Thimbleweed, Long fruited Anemone (Anemone cylindrica) - Very common throughout all of Eastern North America, Thimbleweed has showy white flowers and can grow to about two feet in height. It prefers moist environments in the prairie and calcareous or alluvial soils. It also grows along railroads and in moist roadside ditches. It doesn't do well when competing for space with other, taller prairie species, but it will thrive in wet, disturb areas at pothole edges. Anemone canadensis blooms from late May through the better part of July.
Anemone from the Greek term anemone, meaning "wind" which probably refers to seed distribution or perhaps because the delicate stems and leaves sometimes appear to tremble in the wind. According to Greek mythology, an anemone grew up from the spots where the tears of Venus dropped to the ground as she mourned the death of Adonis.
Ranunculaceae Family - "Thimbleweed, Long-fruited Anemone"

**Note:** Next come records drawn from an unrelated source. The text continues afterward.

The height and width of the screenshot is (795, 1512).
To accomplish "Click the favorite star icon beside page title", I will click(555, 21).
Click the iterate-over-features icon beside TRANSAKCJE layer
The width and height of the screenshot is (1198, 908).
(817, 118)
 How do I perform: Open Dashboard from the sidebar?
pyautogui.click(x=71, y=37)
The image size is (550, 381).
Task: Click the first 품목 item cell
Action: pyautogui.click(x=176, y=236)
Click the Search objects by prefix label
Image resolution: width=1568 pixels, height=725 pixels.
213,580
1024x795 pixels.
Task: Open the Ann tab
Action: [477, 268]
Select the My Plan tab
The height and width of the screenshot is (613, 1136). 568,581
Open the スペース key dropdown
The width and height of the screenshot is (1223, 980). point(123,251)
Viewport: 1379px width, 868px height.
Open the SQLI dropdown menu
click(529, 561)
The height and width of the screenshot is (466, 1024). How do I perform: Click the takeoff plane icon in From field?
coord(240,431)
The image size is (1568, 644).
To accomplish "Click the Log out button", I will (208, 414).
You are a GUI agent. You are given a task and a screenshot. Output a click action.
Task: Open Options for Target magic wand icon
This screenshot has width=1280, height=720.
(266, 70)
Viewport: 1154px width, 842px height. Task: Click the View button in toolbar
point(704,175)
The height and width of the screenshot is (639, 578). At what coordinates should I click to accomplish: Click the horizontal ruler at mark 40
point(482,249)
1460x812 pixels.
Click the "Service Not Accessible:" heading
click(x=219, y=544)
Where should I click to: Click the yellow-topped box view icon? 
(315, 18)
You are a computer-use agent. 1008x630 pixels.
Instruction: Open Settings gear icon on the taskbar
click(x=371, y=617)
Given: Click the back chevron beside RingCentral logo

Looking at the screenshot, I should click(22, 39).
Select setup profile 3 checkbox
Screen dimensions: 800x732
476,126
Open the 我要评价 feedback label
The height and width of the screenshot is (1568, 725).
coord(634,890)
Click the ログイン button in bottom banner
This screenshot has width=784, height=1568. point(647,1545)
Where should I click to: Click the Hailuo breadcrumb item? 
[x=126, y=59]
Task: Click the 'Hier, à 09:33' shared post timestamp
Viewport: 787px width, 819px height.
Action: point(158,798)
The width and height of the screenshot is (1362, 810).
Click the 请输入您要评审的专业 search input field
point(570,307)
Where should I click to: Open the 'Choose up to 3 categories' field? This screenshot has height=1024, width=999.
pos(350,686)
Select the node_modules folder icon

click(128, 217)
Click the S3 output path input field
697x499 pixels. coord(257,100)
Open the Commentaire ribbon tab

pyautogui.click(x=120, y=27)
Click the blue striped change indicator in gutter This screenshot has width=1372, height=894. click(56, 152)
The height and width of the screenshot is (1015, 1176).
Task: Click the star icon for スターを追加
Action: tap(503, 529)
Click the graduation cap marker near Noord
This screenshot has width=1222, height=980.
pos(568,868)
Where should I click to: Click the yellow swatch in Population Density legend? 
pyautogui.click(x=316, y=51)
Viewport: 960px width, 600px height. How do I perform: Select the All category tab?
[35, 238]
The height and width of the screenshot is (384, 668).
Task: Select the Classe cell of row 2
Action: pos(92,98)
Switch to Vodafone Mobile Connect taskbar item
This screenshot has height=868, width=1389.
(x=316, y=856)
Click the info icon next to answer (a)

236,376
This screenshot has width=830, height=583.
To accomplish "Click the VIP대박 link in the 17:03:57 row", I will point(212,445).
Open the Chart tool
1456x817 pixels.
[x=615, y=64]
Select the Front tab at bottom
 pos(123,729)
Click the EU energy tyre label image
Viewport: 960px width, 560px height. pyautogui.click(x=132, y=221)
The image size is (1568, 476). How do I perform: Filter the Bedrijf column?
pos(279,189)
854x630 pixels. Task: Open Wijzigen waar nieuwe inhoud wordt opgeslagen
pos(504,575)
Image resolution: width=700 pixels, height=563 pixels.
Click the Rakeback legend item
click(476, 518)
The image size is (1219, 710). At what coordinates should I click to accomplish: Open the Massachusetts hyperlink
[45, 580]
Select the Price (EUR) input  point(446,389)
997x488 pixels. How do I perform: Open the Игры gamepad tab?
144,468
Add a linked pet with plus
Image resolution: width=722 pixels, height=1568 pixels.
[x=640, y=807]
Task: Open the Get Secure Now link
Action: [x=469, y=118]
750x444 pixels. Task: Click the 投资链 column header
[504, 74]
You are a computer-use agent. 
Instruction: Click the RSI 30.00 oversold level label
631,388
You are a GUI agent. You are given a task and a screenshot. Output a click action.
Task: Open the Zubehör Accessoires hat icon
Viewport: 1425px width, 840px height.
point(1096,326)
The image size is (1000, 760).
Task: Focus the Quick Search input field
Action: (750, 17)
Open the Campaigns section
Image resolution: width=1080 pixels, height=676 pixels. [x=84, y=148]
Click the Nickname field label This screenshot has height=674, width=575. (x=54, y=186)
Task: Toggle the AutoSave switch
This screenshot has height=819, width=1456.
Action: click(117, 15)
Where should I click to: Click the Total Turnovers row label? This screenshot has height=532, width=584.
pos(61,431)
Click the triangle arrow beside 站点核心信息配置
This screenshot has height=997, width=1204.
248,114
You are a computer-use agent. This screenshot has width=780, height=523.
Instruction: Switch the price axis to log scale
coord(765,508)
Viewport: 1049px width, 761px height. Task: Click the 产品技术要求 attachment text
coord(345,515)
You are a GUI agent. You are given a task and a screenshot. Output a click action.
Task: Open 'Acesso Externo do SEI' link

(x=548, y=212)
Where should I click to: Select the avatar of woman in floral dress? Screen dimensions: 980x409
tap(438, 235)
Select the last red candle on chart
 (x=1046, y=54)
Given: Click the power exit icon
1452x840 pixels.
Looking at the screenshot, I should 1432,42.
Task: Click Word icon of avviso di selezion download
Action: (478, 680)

|Sun Exposure||Savanna, Prairie|
|Soil Moisture||Mesic, Dry Mesic, Dry|
|Bloom Time||Spring, Summer
|Max. Height||2-3 Feet|
|Seeds Per Packet||200|
|Seeds Per Ounce||26,000|
Edible Uses: Unknown
The root of this plant was one of the most highly esteemed medicines of the Omaha and Ponca Indians. A wash of the pounded boiled root was applied externally to wounds. The root contains anemonin, which is said to be a potent antiseptic.
A poultice made from the leaves is used to treat burns.
A tea of the roots was used in the treatment of headaches and dizziness.
A decoction of the stem and fruit is used as a wash for sore eyes.